DOCUMENT SEGMENT >>
========================

A spectrum of peppers sliced with the Native Chief

Like the other knives in the Native family, it has a 50/50 finger choil. This means that a scallop is formed for the index finger half with the handle and half with the blade. On the Native 5 the main grip area, without the finger choil, is just short of providing a full 4 finger grip for me. On the other hand, the Native Chief’s main grip area is more than ample for a solid 4 finger grip with room to spare. I like the finger choil especially on a longer knife like this because it allows you to choke up on the blade and have more precise control for finer cutting tasks. I find the handle to be extremely ergonomic overall, and comfortable in all kinds of grips (pinch, hammer, reverse, etc.). I do find the sculpting on both sides of the handle help to orient my index finger in a normal pinch or hammer grip.

When the Native 5 is placed on top of the Native Chief it’s easy to see that the Native Chief is an elongated Native 5

The blade is opened, of course, by a Spyder hole. The opening hole on the Native Chief is the same size as that on the Native 5. It certainly works fine, and I don’t think it could be much bigger considering that the blade is not taller on the Native Chief than on the Native 5. The opening is smooth and consistent using the normal thumb opening, and it can easily be middle finger flicked and Spyder dropped. However, I have trouble getting enough purchase to flick the blade open, without using my wrist, using my thumb. I think this is in part due to my thick thumb, and also due to the fact that without a thumb ramp the Native Chief’s Spyder hole sits partially obscured by the handle.

The Native Chief’s blade is locked open and self closed by the classic Spyderco mid-lock. This lock is just an upgraded back lock and its simplicity, reliability, and ease of use make it one of my most favorite lock types. The mid-lock holds the blade open with absolutely no play in any direction and also pulls the blade closed once unlocked. This means you don’t have to worry about the knife closing in use, or opening accidentally when not in use.

A Spyder in the vines

Finally, the Native Chief has a 4 way reversible pocket clip. The clip itself is pretty standard for a U.S. made Spyderco. I tried both tip down and tip up right hand carry, and I have to say that I’m not sure which I prefer. Sometimes on knives as large as the Native Chief I prefer tip down, especially on flippers. Being such a long knife, whichever way you carry it you will have to do some adjusting in your hand when you pull it out of your pocket in order to open it. The good thing is you have both, or rather all 4, options available to you so that you can carry the Native Chief however you like.

========================

STORED DATA >>
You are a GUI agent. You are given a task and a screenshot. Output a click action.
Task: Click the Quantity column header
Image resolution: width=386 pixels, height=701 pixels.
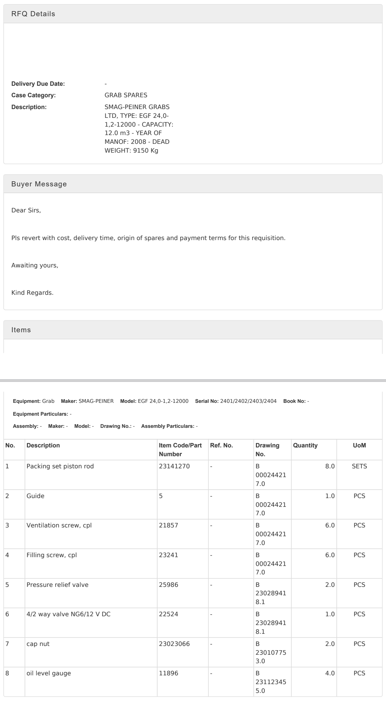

========================

EXERCISES TO COMPLETE >>
**A.** Update the knife review passage starting with "The blade is opened, of" and going on through "by the handle.", replacing "purchase" with "traction".
**B.** List each grip the knife review names in parentheses as one in which the handle is comfortable.
Rely only on the knife review to complete this work.

SOLUTION LIST >>
**A.**
The blade is opened, of course, by a Spyder hole. The opening hole on the Native Chief is the same size as that on the Native 5. It certainly works fine, and I don’t think it could be much bigger considering that the blade is not taller on the Native Chief than on the Native 5. The opening is smooth and consistent using the normal thumb opening, and it can easily be middle finger flicked and Spyder dropped. However, I have trouble getting enough traction to flick the blade open, without using my wrist, using my thumb. I think this is in part due to my thick thumb, and also due to the fact that without a thumb ramp the Native Chief’s Spyder hole sits partially obscured by the handle.

**B.** pinch, hammer, reverse